It seems we have this fascination, this obsession, with how our life looks to others, we crave acceptance from complete strangers. We want to be the right amount of different from everybody else, you know, different enough to be interesting but not too different that we are labeled weird. We work so hard to portray some perfect image of ourselves, when in reality--none of us have it as together as we are pretending anyway.
Why do we care so much what other people think? Why do we feel envious of others’ lives when our own life is pretty great? What is with this need to want what we can’t have, to want something that already belongs to someone else? Why are we constantly comparing ourselves to other people? I believe it all boils down to our own insecurities and dissatisfaction with parts of our own lives.
Let’s face it--people can be just plain mean for no reason. We try so hard to look like we have it together because if we didn’t, we would make an easy target. Let me tell you something, the real world and the internet are full of wicked people. Bullies lurk behind computer screens, just waiting for the perfect moment to tear you apart.
Recently, I’ve seen memes and tweets from grown women bragging about how often they screen shot other women and tear them apart in their vicious group chats with their girlfriends. How lame are you, like seriously, why are you bragging about bringing another woman down? You are the weird one and someone should kindly escort you off the planet.
I won’t put myself on a pedestal and act like just because I’m writing this, I’m not a part of the problem. I don’t care who you are, we are all guilty of letting our inner Regina George come out to play more often than we’d like to admit. I’m writing this to all women out there today because I decided I could be a lot nicer to a lot of people, myself included, and maybe you could too. I discovered loving yourself is the cure to your toxic emotions.
I came to the conclusion that I need to work on me. I need to do a better job at loving myself, at being happy in my own skin. It sounds cliché, but I’ve found that the first step at not being a bitter, miserable bitch all the time is, first, showering your own self with kindness and love. Loving yourself, it sounds like it should be easy, but it’s not, especially when society has unrealistic expectations how women today should look and act in order to be considered beautiful. The first step is figuring out where the root of your attitude problem lies.
For me, much of my cattiness comes from my own insecurities about my body and appearance. I’d be lying if I said I never called a girl in a short tight dress a slut (in my head of course) simply because she filled it out better than I could. I’d be lying if I said I never glared at a passing by female simply because she was pretty and my boyfriend was near. I’d be lying if I said I never undermined my own beauty because I felt threatened by somebody else’s.
Once you figure out where you are unhappy with yourself, you can start working on learning to love that part of you, or maybe just even hate it a little less. In due time, I’ve learned to channel that feeling of wanting what someone else has into motivation, into admiration, into things that don’t hurt. The current world population is 7,437,706,177 and it’s rapidly increasing by the second. All of those people in this world, all of them beautiful, knowledgeable and successful in their own ways.

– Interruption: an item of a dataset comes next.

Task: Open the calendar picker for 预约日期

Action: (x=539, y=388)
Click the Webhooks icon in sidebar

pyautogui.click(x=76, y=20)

So you see, next time you compare yourself to Mila Kunis, to Beyoncé, to your best friend, to the girl next to you in the gym, think about that number. You are bound to find millions of people in that number who you believe are smarter than you, more successful than you, more beautiful than you, simply better than you. Guess what, that person you just compared yourself to, well they are up against that same number, they’ve compared themselves to you and plenty of other women and they too, have felt unhappy with themselves afterwards. 7,437,706,177 is a scary number and if you live a life where you’re always in competition with that number, you will lose every time. That is, until you love yourself and forget about that big stupid number.
I’ve found a refreshing amount of peace in my journey to loving myself. I found that those feelings of envy and jealousy, the need to compare myself, those feelings have left me for the most part, sure, they still visit from time to time but they check out quickly, they do not linger around in the depths of my soul like they used to. I’ve realized I feel better about myself when I look in my neighbor’s bowl, not to make sure I have just as much or more than them, but to make sure that they have enough.